Molecular heterogeneity in AADC deficiency: Variant-dependent effects on AADC activity

Aromatic L-amino acid decarboxylase (AADC), encoded by DDC gene, catalyzes the final step in dopamine and serotonin biosynthesis. Pathogenic DDC variants cause AADC deficiency, a severe neurometabolic disorder. This study aimed to elucidate previously uninvestigated DDC variant combinations: p.Pro47Ala/p.Arg447Cys and p.Cys261Phe/p.Gly354Ser, with respect to structural and functional characteristics. Recombinant heterodimeric and homodimeric AADC proteins were expressed in Escherichia coli and purified.

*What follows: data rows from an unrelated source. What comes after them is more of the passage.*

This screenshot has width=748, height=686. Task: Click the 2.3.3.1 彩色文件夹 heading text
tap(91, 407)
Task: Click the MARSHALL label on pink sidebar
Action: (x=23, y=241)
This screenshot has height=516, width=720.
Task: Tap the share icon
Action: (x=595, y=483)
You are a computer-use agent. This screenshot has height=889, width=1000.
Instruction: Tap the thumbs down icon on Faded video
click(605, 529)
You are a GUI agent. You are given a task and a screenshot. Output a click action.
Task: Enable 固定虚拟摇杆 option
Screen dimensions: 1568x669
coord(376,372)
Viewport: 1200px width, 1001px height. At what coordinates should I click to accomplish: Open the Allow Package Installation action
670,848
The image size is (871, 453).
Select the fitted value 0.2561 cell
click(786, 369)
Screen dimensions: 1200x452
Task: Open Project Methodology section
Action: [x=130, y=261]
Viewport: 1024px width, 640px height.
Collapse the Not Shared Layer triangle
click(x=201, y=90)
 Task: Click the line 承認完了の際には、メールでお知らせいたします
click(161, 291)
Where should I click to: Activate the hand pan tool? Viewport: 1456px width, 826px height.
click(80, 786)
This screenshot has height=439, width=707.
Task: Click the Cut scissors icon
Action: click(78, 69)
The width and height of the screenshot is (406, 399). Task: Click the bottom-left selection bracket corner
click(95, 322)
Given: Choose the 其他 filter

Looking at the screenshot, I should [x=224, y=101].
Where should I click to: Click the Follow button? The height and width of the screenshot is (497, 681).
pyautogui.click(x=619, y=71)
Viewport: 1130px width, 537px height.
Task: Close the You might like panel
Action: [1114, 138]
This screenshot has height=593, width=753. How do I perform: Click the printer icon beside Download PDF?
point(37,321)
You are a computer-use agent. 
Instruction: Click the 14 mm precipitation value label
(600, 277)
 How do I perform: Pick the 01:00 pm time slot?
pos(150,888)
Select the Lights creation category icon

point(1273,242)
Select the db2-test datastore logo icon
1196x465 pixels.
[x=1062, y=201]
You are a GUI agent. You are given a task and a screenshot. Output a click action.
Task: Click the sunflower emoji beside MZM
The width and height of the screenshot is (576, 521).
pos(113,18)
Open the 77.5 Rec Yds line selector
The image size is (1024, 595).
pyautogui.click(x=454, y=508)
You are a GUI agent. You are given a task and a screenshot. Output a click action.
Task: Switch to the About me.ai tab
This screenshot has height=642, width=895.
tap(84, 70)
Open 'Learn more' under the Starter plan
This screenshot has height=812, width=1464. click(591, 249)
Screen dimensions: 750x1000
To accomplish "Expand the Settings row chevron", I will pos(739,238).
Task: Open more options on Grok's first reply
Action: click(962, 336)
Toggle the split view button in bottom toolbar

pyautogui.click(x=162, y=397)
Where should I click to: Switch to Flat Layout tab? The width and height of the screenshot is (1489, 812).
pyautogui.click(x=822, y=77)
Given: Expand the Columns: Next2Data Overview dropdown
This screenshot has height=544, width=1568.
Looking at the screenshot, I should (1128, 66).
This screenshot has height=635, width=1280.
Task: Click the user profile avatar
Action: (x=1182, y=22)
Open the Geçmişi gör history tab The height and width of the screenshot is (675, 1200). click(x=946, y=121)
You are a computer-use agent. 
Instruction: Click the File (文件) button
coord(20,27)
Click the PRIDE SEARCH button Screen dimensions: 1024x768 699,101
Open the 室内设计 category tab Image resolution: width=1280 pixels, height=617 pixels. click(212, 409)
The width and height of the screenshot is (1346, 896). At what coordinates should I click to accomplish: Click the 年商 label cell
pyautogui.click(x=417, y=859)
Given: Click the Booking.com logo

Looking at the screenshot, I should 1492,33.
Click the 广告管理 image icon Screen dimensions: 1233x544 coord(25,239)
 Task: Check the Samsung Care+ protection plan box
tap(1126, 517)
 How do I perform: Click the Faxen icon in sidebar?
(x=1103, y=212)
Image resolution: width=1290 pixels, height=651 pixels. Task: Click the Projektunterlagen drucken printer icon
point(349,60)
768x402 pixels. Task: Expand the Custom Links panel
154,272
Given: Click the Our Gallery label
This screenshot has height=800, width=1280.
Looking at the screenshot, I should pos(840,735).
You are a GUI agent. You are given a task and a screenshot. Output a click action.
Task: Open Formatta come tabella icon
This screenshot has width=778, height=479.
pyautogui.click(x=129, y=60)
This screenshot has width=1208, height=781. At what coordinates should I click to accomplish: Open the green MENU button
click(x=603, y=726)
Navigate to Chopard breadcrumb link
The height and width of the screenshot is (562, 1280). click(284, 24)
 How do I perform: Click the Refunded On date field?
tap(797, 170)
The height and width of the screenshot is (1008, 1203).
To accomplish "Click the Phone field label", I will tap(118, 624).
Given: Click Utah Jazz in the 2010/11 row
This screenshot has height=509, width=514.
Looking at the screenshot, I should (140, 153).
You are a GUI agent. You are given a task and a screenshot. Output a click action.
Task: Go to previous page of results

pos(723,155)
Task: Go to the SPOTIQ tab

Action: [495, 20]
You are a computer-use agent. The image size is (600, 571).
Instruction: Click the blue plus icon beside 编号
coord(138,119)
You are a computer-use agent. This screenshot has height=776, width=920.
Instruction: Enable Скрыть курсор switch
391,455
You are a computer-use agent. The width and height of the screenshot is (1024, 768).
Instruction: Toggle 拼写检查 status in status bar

Enzymatic activity was quantified via ion-pair reversed-phase HPLC with photodiode detection, while structural changes were analyzed using circular dichroism and molecular modelling. Functional characterization revealed that p.Pro47Ala, p.Gly354Ser, and p.Arg447Cys homodimers showed marked loss of activity towards both L-DOPA (88%, 97% and >99%, respectively) and L-5-hydroxytryptophan (88%, 99%, >99%, respectively), whereas p.Cys261Phe retained substantial activity (82% for L-DOPA and 75% for L-5-hydroxytryptophan). Kinetic analysis indicated a mild to severe decrease in substrate affinity for all homodimers, particularly for p.Arg447Cys. Furthermore, heterodimeric combinations showed positive complementation effects on decarboxylase reaction for both heterodimers. Surprisingly, p.Cys261Phe/p.Gly354Ser also restored the wild-type activity with L-DOPA and regained 43% of L-5-hydroxytryptophan activity, whereas p.Pro47Ala/p.Arg447Cys was 15% and 10% active towards L-DOPA and L-5-hydroxytryptophan with respect to the wild-type. Our results indicate that the pathogenicity of AADC variants depends on structural combination, complementation effects in heterodimeric species, and residual activity of homodimers, highlighting the complexity of polypeptide chain interactions in compound heterozygotes.